Genre: K-Pop, Ballads, R&B
Sam Kim is a Korean-American singer that first emerged into public consciousness on the South Korean talent show K-Pop Star 3, finishing in 3rd place. From then on, he began working on a solo career that eventually culminated in his 2018 debut album – Sun and Moon.
Of course, I don’t speak a lick of Korean while also not too familiar with the culture and customs of the country. However, what I can do is duly appreciate the intricate care put into each of the songs in their structure and production. So even if the lyrics often baffle me, the tunes that accompany them are more than enough to keep me sticking around.
A record comprising mainly of ballads, Sam’s soft soothing voice cruises across the sparse production, providing an intimately subdued experience that prides itself on bringing listeners into his world of heartbreak and melancholy.
Much of his songs feature him singing in both Korean and English, unsurprising given his Korean-American heritage but still a welcome trait for international listeners looking to get into his work. Directing it all at an unnamed muse, it’s a standard affair in terms of setting a romantic mood for an album all about love.

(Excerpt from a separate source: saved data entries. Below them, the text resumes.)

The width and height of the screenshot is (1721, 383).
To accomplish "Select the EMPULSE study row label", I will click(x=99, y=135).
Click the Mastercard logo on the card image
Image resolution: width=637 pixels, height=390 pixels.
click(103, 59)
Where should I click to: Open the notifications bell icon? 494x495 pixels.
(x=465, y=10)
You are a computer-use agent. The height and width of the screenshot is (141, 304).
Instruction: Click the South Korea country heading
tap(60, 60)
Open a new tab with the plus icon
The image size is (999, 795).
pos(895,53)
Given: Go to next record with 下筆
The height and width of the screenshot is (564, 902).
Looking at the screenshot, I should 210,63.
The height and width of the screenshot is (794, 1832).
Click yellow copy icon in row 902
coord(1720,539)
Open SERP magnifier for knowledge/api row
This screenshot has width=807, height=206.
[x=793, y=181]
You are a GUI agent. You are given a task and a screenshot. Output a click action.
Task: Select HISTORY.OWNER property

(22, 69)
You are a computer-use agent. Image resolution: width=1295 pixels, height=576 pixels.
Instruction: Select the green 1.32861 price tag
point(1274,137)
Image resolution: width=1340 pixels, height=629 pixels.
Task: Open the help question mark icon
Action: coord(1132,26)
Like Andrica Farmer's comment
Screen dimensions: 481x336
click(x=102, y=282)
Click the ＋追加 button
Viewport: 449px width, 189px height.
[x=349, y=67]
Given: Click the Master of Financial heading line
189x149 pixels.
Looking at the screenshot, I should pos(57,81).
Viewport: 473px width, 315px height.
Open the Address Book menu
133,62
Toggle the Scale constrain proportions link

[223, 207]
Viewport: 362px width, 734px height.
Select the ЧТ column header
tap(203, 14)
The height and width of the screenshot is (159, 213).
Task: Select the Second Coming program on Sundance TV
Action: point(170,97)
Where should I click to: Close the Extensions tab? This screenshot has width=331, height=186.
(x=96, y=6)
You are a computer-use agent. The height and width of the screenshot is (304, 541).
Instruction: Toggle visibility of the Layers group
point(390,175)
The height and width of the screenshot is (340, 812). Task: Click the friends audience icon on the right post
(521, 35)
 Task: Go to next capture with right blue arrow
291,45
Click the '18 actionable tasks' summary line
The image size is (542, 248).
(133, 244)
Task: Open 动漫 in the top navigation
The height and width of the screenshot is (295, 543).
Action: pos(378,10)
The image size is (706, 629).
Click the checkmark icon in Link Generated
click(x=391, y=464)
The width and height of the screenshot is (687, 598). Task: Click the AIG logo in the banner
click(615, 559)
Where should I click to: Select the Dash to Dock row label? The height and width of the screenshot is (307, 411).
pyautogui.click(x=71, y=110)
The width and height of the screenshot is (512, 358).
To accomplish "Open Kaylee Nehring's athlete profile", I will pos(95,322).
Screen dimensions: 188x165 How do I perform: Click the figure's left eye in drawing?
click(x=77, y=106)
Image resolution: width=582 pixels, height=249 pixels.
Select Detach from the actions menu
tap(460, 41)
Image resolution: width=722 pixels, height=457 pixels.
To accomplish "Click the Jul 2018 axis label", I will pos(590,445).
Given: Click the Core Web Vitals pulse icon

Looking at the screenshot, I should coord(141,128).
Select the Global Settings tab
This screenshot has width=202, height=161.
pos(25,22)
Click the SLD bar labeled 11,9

At the very core of the album, it’s essentially Sam Kim equipped with a guitar. Crooning his heart out, while more glitzy and extravagant production choices are weaved into most of the tracks. It’s a common style present in many contemporary R&B artists today, regardless of language. Strongly resembling the work of artists such as John Legend and Alicia Keys (specifically their earlier stuff); Sam finds himself amongst admirable company.
At just 8 songs long, there’s little room for error as Sam sets himself up for his star-making moment and he does it commendably from the get-go. From the stretch of opening track “Sun and Moon” to “그 여름밤 (Sunny Days, Summer Nights)”, he dabbles in upbeat production that emphasizes his range as an artist. Proving he can do more than just lightly croon, these tracks are some of the better Korean-tinged R&B I’ve heard in a while.
Then on “The One”, easily the best song on the album, Sam chooses to fuse elements of R&B and jazz while also spreading a hint of rock influence into it. Undoubtedly the climax of the record, the production is at its most extravagant and his vocals at their most vigorous. It’s a tempestuous song that the record, unfortunately, just did not have more of.
The reason being that after that track, Sun & Moon begins to suffer from a lack of variety in its latter half, because the remaining songs lose the momentum set by Sam’s prior efforts and end up as ballads indistinguishable from one another. Though, this isn’t to say that any of them are bad, far from it. It’s just disappointing that Sam chooses to settle for the safest route to end off an already very strong record.
True to its name, Sun and Moon is a fairly balanced album that showcases the variety and depth of his musical output. Unfortunately, it also highlights the harsh difference between his two conflicting styles. With his more upbeat efforts greatly overshadowing his somber endeavors, this album acts a good entry point for Sam to find his footing; and also a solid launch pad for his still burgeoning career.